═════ TEXT SECTION ═════

Video anomaly detection (VAD) systems often prioritize accuracy while overlooking privacy concerns, limiting their suitability for real-world deployment. We propose the Orthogonal Projection Layer (OPL), a lightweight module that removes task-irrelevant variations to produce representations focused on anomaly-relevant cues. To address privacy risks in human-centered scenarios, we introduce Guided OPL (G-OPL), which suppresses facial attributes using weak supervision from face-presence signals while preserving non-identifying features such as pose and motion. A cosine alignment objective enforces consistent capture and removal of facial information without identity labels or adversarial training. We further present a privacy-aware evaluation framework that jointly assesses detection performance and privacy preservation, and enables analysis of how sensitive information is filtered. Experiments show that embedding privacy constraints into model design reduces sensitive information while maintaining or improving detection accuracy, supporting projection-based architectures as a principled approach for privacy-aware VAD.

Editorial analysis

A structured set of objections, weighed in public.

Desk editor's note, referee report, simulated authors' rebuttal, and a circularity audit. Tearing a paper down is the easy half of reading it; the pith above is the substance, this is the friction.

Desk Editor's Note private letter to a colleague

The paper introduces a lightweight guided orthogonal projection layer for privacy-aware video anomaly detection using weak face-presence signals, but the approach leaves open whether identity information is reliably removed without hurting detection performance.

═════

TASK OBJECTIVE: Keep writing the piece on privacy-aware video anomaly detection from its last sentence, adding the next part of the desk editor's note.

═════ MATERIAL ═════

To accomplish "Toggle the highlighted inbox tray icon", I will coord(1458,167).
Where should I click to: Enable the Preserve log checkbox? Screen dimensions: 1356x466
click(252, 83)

═════

REPLY:
read the letter

The main point is that this work adds a Guided Orthogonal Projection Layer to video anomaly detection models. It projects out facial attributes via a cosine alignment loss driven only by face-presence labels, while trying to keep pose and motion intact for anomaly cues. The authors also define a joint evaluation that tracks both detection accuracy and privacy leakage. That combination is the actual new element, and it avoids the heavier machinery of adversarial training or full identity supervision, which is a practical plus. The module itself is described as lightweight and easy to insert, and the framing of privacy as an orthogonal subspace problem is clean on paper. The evaluation framework is a useful addition because it forces explicit measurement of what gets filtered rather than assuming it works. On the soft side, the weak supervision is the load-bearing piece. Face-presence is a coarse binary signal, so the alignment objective could suppress generic face-like patterns without guaranteeing orthogonality to identity-specific variations. If the projected features still allow re-identification or leak person-specific traits, the privacy claim and the accuracy-maintenance claim both weaken. The abstract states that experiments support reduced sensitive information with maintained or better accuracy, but the lack of concrete privacy metrics, ablations on the alignment term, or tests on datasets with known identity leakage makes it difficult to judge how well the separation actually holds. Standard VAD benchmarks alone would not be enough here. This paper is aimed at computer vision researchers building anomaly detection for human environments where privacy rules apply. Readers who want architectural constraints instead of post-hoc filters will pick up usable ideas from the module and the evaluation setup. It shows honest engagement with the tension between accuracy and privacy, so it deserves a serious referee. I would recommend sending it to peer review, with the main request being stronger evidence that the projection truly isolates identity rather than just face presence.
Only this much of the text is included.